::: READING TEXT
# FV Northwestern scale model



## chris g

Hi everyone
Ive taken the plunge and decided to make my first model boat, ive been at it for a month or so. Thoroughly enjoyable and addictive, alot more goes into it than meets the eye.
Iam making a FV Northwestern from Deadliest Catch, i love the elegant old girl and havent seen too many try and make her, so hopefully ill do her justice.

Total Scratch build

I am a complete novice so some methods may seem bizarre, started out by carving her hull out of high density foam, which was reasonably fast and productive. having already made myself full sized 1:32 plans. I struggled for a while to adequately seal the foam for future fibregalss layup, but i got there in the end with plain old pollyfilla yes i was surprised how well it worked, it was easily sandable and took to the foam well.
So my journey onwards full of self discovery lol, alot of materials id never used before, the next was fibreglass, which was reasonably priced, my technique however for a first time was pretty good, the odd tear in the gel coat where i added the matting, however the resin and strength was all good.
Hull is ready for deck and rib fit outs, wheelhouse is formed, sadly the cold weather has halted recent progress, however nothing is lost and i have whipped up 100 odd pot frames.


----------



## chris g

Fibreglass hull









Markings for ribs and deck


----------



## chris g

So i did my first water test last night, watertight and is very well balanced. However im going to need an awful lot of weight/ballast.

Iam planning to include a fair bit of hardware which shall hopefully bring the weight up. This will include 2 12v lead acid batteries in parrallel, feeding the motor and a large diesel sound generator.......6V lead acid in the bow for bow thruster, all the lights, bilge pump, radars and working crane mechanism.
Hopefully and with some good planning ill be able to fit all this in. Its not just about hiding it under the deck as i want an area accessible to incorporate maybe ballast tanks as this might help my dilemma.









I have a selection of motors, this is because ive been given some contradicting information i may have to trial and error it. There is a Johnsson 600 which some claim will be too fast..i think it might be the best option as the northwestern model will be very heavy and will need power, in real life she does 11-14 knots which is pretty decent. The other engines are a 540 6:1 which ive been advised as giving better scale speed, i have my concerns as scale speed is diffult to get right, at that size the water is like soup as opposed to water therfore more power is needed, which maybe makes it look a bit faster. The last one is a graupner 600 that is 8.5 volts so id need to run it off of a 6v battery. A friend has a lifeboat which is a bit shorter than my model but has twin triple 7s, this worries me as the speed isnt that fast. Anyway plenty of time later on to decide.


----------



## chris g

I did a mock up of the wheel house just to see how it looks, the wheelhouse was only taped together and put on temporary supports, the wheelhouse and captains quarters need to be trimmed too, but im very satisfied with the look and realistic form. I may have to look at the bow as it appears a bit sharp, not a lot though.
::::::
::: SOURCE MATERIAL
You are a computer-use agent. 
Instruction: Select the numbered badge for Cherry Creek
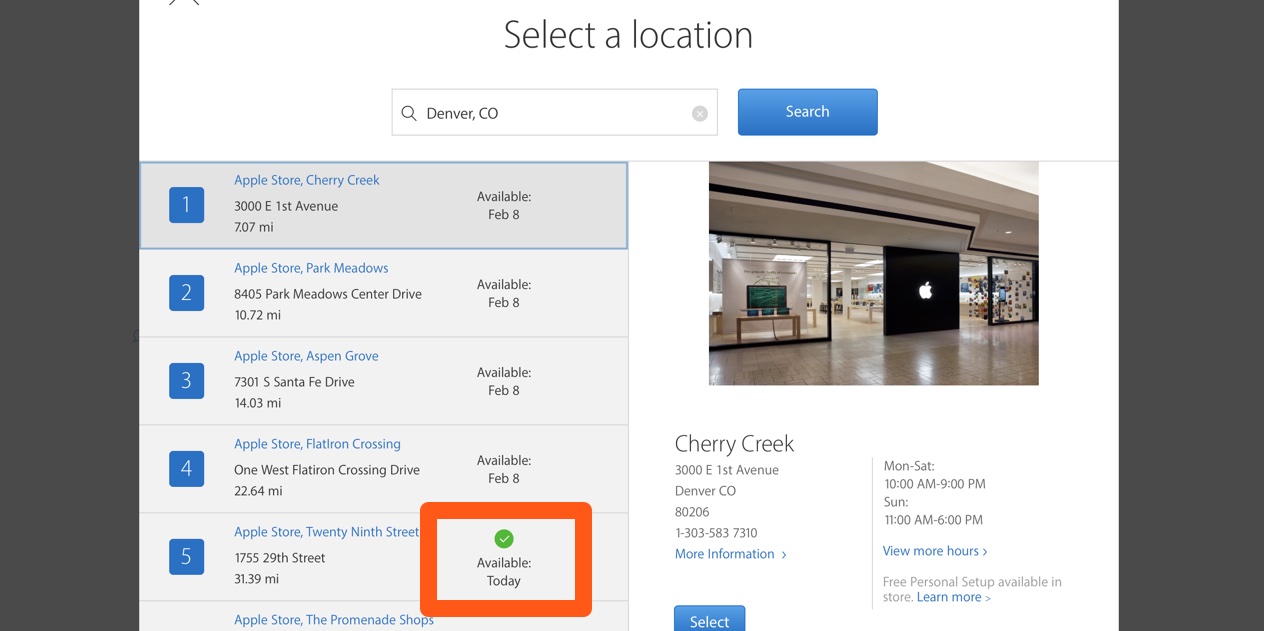click(x=186, y=204)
::::::
-- WRITTEN INSTRUCTION 1 --
According to the FV Northwestern model thread, what speed does the real vessel reach?
-- WRITTEN INSTRUCTION 2 --
List every motor in the builder's selection named in the FV Northwestern model thread.
-- WRITTEN INSTRUCTION 3 --
Write out the FV Northwestern model thread from "So i did my" up to and including "working crane mechanism.", switching "water test" to "float test".
The listing plays no part in what is asked here.

-- EXPECTED OUTPUT 1 --
11-14 knots.

-- EXPECTED OUTPUT 2 --
Johnsson 600; 540 6:1; Graupner 600

-- EXPECTED OUTPUT 3 --
So i did my first float test last night, watertight and is very well balanced. However im going to need an awful lot of weight/ballast.

Iam planning to include a fair bit of hardware which shall hopefully bring the weight up. This will include 2 12v lead acid batteries in parrallel, feeding the motor and a large diesel sound generator.......6V lead acid in the bow for bow thruster, all the lights, bilge pump, radars and working crane mechanism.